▶ **Task instructions**:
Print the data below exactly, but only the lines from the one containing "Where should I click to: Uncheck" down to the one containing "Task: Switch the Demo Owner role", inclusive.

▶ **Exercise inputs**:
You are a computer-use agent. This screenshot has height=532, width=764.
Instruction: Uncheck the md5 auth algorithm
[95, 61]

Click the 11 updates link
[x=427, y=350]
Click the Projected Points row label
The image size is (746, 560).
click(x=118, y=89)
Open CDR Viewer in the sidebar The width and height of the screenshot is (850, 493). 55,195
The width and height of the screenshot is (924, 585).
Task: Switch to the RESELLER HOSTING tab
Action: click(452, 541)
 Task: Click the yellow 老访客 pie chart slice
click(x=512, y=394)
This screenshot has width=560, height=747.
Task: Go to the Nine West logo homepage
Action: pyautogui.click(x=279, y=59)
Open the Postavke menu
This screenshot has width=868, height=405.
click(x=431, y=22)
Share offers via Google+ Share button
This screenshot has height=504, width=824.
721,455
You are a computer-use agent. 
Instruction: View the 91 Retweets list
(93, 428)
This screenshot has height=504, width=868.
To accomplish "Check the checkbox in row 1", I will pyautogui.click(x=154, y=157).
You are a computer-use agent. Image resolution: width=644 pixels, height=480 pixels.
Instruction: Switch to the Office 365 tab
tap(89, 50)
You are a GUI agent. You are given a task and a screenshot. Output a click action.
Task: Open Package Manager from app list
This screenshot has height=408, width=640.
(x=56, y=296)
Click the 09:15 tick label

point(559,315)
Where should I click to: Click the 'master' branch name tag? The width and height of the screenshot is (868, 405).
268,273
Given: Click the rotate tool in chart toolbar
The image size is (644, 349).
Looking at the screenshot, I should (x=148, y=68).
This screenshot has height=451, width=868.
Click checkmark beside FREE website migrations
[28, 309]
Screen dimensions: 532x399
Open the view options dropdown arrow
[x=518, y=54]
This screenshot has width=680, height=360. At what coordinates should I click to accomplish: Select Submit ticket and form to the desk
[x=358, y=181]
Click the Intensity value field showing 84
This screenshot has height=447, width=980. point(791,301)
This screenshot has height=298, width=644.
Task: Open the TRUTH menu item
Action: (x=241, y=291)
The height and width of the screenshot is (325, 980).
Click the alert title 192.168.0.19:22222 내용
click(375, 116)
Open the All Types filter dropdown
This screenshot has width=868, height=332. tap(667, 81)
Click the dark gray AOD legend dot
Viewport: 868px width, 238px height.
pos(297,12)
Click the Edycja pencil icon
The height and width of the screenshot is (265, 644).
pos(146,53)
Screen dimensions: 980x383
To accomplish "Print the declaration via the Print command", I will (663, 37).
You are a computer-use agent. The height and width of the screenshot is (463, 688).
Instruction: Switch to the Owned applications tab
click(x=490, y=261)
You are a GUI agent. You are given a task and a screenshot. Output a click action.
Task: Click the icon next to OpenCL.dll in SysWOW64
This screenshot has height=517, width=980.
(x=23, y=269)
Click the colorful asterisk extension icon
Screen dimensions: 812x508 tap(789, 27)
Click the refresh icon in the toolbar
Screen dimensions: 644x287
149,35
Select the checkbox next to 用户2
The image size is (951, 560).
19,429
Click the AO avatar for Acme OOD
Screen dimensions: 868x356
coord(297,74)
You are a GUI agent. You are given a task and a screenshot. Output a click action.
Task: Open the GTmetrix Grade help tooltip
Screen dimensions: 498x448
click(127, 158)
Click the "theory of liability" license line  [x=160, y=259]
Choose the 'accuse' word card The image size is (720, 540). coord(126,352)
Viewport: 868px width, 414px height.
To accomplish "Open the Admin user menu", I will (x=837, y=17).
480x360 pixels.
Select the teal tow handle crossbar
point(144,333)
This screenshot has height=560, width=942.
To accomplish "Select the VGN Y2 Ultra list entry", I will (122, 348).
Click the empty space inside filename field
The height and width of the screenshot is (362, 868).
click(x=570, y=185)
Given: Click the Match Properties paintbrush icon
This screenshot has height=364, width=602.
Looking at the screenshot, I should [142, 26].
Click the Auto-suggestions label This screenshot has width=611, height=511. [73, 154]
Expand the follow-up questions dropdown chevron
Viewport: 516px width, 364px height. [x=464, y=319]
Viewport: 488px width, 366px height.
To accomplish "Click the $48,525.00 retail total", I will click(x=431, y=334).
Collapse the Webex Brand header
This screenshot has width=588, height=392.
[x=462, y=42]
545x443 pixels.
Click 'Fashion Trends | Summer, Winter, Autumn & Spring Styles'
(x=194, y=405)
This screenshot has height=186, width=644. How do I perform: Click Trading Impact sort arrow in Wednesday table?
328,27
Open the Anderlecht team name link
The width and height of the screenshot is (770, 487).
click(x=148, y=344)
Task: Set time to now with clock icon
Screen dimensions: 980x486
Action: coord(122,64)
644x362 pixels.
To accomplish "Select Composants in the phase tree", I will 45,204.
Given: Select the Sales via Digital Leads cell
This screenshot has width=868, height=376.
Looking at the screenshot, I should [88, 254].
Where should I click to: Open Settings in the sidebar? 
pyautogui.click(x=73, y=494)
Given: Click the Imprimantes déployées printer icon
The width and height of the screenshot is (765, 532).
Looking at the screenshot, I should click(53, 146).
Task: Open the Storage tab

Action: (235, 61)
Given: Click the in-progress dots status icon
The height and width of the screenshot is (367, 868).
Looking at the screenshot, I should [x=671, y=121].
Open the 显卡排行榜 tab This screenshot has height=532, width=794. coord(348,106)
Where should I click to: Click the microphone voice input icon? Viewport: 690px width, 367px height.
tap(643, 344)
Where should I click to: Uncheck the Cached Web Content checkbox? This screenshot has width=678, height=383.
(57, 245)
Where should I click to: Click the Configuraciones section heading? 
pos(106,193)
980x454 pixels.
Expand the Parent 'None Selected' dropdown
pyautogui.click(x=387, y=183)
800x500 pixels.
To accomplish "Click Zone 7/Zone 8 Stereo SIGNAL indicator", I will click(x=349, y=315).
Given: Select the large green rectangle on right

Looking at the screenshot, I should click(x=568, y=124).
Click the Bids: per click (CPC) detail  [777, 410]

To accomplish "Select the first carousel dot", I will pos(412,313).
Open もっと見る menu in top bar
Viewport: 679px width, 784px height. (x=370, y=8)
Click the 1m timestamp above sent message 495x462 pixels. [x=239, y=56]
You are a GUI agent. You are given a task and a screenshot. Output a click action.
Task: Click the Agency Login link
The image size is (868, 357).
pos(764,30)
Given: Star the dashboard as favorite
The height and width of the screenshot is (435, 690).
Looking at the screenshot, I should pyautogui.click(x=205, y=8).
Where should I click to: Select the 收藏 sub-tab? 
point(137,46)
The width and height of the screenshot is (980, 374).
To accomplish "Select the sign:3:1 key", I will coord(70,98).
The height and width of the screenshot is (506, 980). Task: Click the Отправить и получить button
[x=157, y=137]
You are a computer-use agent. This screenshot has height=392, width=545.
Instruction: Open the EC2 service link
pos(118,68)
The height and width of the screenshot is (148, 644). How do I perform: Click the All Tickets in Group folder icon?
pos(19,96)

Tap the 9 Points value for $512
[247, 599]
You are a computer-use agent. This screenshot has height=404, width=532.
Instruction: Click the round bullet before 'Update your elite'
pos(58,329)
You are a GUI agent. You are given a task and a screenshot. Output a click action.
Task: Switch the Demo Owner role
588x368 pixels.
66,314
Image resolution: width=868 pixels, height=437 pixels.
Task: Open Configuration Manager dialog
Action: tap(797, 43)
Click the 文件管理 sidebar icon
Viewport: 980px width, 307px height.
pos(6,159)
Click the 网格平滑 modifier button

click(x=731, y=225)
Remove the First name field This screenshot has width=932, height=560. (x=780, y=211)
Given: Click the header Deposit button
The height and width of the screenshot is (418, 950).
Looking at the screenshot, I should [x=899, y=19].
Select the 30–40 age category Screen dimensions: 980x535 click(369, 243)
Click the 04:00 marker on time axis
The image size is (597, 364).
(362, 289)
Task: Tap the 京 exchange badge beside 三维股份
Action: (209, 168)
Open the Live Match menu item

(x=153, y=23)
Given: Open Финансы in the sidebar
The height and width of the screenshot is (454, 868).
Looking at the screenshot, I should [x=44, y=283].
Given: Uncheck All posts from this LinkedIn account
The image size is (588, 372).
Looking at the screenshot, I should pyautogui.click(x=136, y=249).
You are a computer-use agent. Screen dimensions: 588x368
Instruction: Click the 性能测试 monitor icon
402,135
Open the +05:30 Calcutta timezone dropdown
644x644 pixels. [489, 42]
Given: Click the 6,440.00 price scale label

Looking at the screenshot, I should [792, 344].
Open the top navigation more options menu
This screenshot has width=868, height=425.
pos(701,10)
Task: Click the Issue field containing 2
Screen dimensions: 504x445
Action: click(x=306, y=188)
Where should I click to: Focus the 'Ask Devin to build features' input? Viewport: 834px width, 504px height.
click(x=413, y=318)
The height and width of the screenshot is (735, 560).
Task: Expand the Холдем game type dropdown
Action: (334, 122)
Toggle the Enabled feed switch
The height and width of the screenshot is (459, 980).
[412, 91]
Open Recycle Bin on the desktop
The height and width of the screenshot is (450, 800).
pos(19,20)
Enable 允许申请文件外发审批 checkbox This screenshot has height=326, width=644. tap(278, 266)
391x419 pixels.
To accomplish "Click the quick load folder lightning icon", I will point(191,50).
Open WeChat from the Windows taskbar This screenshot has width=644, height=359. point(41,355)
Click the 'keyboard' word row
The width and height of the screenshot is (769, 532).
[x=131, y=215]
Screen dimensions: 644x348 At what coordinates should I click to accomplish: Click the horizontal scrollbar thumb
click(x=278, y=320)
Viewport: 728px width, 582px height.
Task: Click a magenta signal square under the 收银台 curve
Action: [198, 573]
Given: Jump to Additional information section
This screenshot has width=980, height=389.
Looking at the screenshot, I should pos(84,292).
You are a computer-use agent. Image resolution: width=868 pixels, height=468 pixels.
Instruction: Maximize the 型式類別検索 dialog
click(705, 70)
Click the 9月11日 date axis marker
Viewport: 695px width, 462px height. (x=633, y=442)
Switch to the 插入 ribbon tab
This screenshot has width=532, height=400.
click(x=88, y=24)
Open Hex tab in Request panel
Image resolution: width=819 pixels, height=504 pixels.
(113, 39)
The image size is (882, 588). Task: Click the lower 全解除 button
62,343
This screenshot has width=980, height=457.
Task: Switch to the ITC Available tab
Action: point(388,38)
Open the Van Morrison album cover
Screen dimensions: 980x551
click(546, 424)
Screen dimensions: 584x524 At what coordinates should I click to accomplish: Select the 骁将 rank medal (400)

▶ **Written solution**:
Where should I click to: Uncheck the Cached Web Content checkbox? This screenshot has width=678, height=383.
(57, 245)
Where should I click to: Click the Configuraciones section heading? 
pos(106,193)
980x454 pixels.
Expand the Parent 'None Selected' dropdown
pyautogui.click(x=387, y=183)
800x500 pixels.
To accomplish "Click Zone 7/Zone 8 Stereo SIGNAL indicator", I will click(x=349, y=315).
Given: Select the large green rectangle on right

Looking at the screenshot, I should click(x=568, y=124).
Click the Bids: per click (CPC) detail  [777, 410]

To accomplish "Select the first carousel dot", I will pos(412,313).
Open もっと見る menu in top bar
Viewport: 679px width, 784px height. (x=370, y=8)
Click the 1m timestamp above sent message 495x462 pixels. [x=239, y=56]
You are a GUI agent. You are given a task and a screenshot. Output a click action.
Task: Click the Agency Login link
The image size is (868, 357).
pos(764,30)
Given: Star the dashboard as favorite
The height and width of the screenshot is (435, 690).
Looking at the screenshot, I should pyautogui.click(x=205, y=8).
Where should I click to: Select the 收藏 sub-tab? 
point(137,46)
The width and height of the screenshot is (980, 374).
To accomplish "Select the sign:3:1 key", I will coord(70,98).
The height and width of the screenshot is (506, 980). Task: Click the Отправить и получить button
[x=157, y=137]
You are a computer-use agent. This screenshot has height=392, width=545.
Instruction: Open the EC2 service link
pos(118,68)
The height and width of the screenshot is (148, 644). How do I perform: Click the All Tickets in Group folder icon?
pos(19,96)

Tap the 9 Points value for $512
[247, 599]
You are a computer-use agent. This screenshot has height=404, width=532.
Instruction: Click the round bullet before 'Update your elite'
pos(58,329)
You are a GUI agent. You are given a task and a screenshot. Output a click action.
Task: Switch the Demo Owner role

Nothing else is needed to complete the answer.